Summary
This systematic review of 8318 studies examines food waste reduction interventions in low- and middle-income countries, revealing critical fragmentation in the evidence base. Preventive interventions are concentrated only at production, storage and transportation stages, whilst mitigative approaches appear exclusively at wholesale and consumption stages, with no studies integrating both strategies. The review identifies a pronounced research bias towards material-based solutions, with insufficient exploration of knowledge-based alternatives or local capacity-building approaches.
UK applicability
Whilst this review focuses on LMICs, the identified evidence gaps—particularly the disconnect between prevention and mitigation strategies and the under-investigation of knowledge-based interventions—may be relevant to UK food waste policy, which has tended to emphasise downstream consumer-facing campaigns over upstream prevention.
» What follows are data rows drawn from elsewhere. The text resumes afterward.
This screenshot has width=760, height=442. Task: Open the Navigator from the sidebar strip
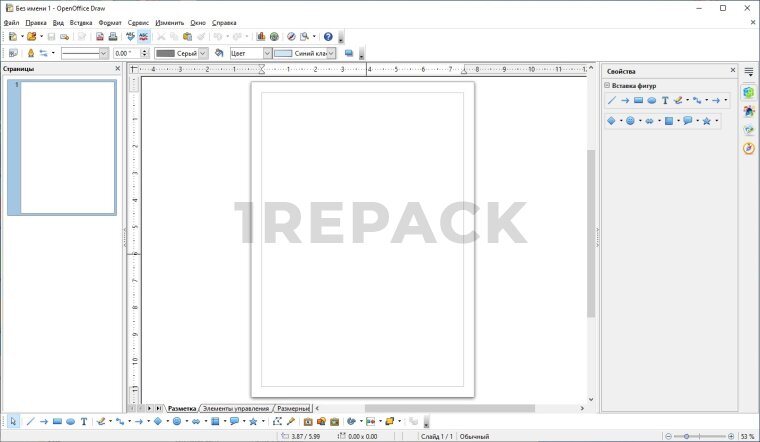748,148
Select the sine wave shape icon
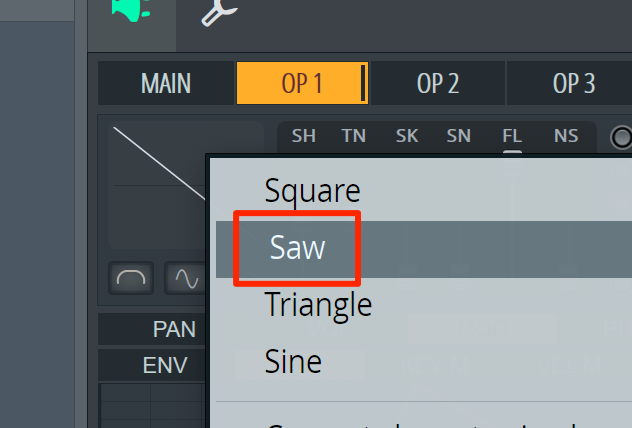This screenshot has width=632, height=428. [185, 278]
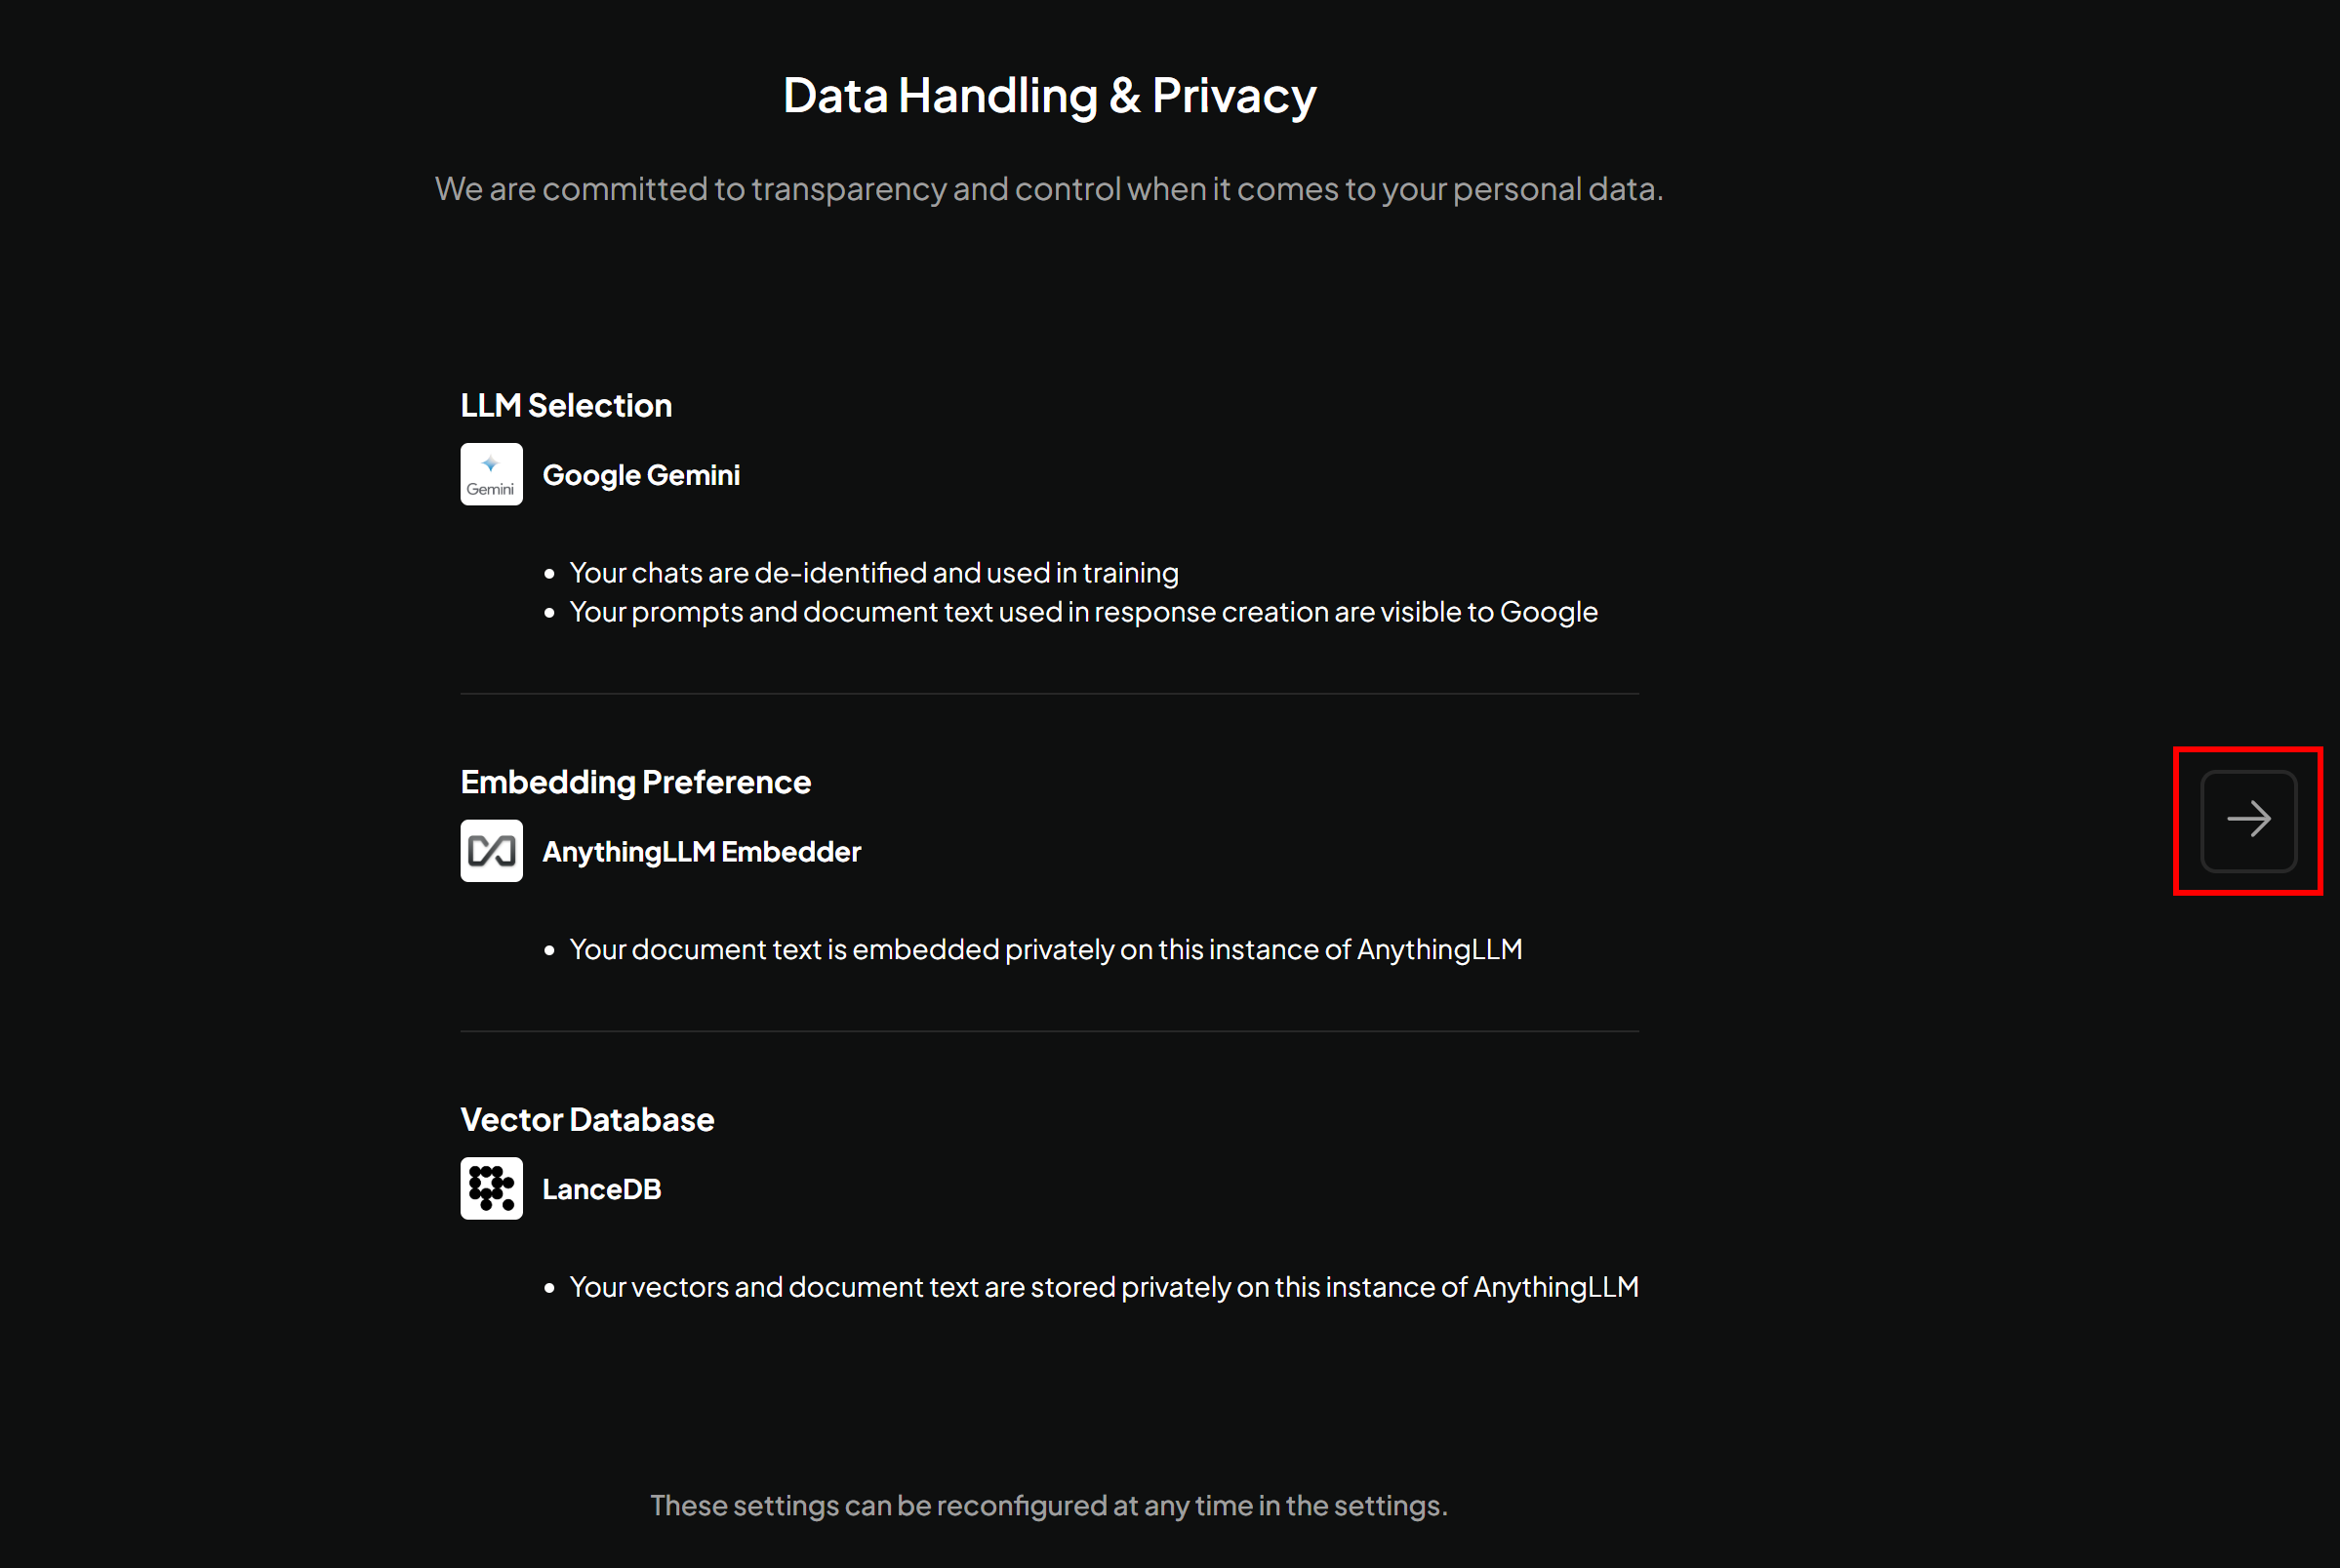Click the dotted circle pattern of LanceDB logo

pos(491,1188)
UK supply chain actors could benefit from integrated approaches combining prevention and mitigation across value chain stages.
Key measures
Classification of interventions by value chain stage (production, storage, transportation, wholesale, consumption); classification by mechanism (prevention versus mitigation: recycling, reuse, remanufacture, repurposing, recovery); literature bias patterns towards material-based versus knowledge-based interventions
Outcomes reported
The systematic review identified and classified food waste reduction interventions across value chain stages in LMICs, categorising them by mechanism of action (preventive versus mitigative) and target stage. The study assessed the evidence base for intervention efficacy and identified key gaps in the literature regarding integrated approaches and knowledge-based solutions.